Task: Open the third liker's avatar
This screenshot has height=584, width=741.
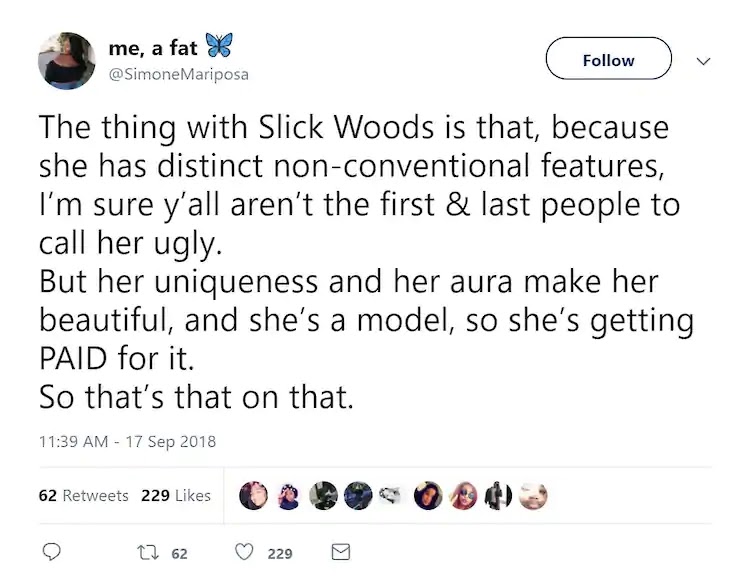Action: coord(323,496)
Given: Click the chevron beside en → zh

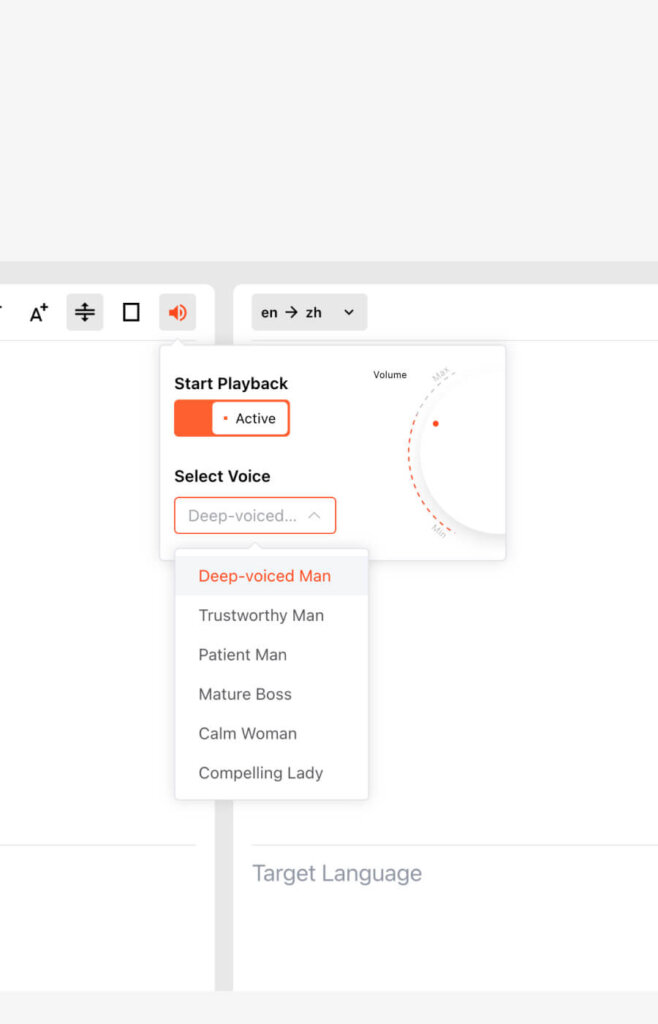Looking at the screenshot, I should click(349, 312).
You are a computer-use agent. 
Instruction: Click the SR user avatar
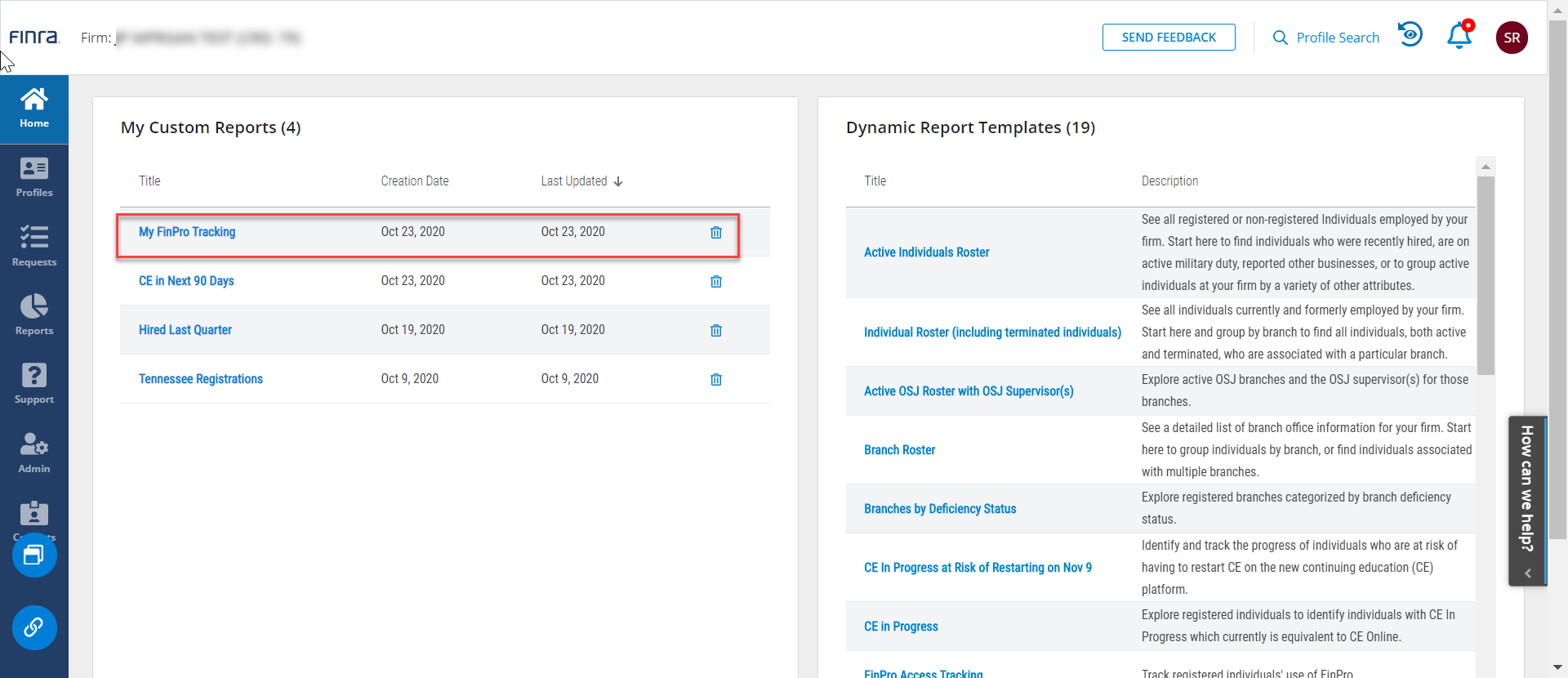click(1511, 38)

- Task brief -
What the response needs is every entry, repeated exactly, and none of the pictures.

- Response area -
Task: Open the third liker's avatar
This screenshot has height=584, width=741.
Action: coord(323,496)
Given: Click the chevron beside en → zh

Looking at the screenshot, I should click(349, 312).
You are a computer-use agent. 
Instruction: Click the SR user avatar
click(1511, 38)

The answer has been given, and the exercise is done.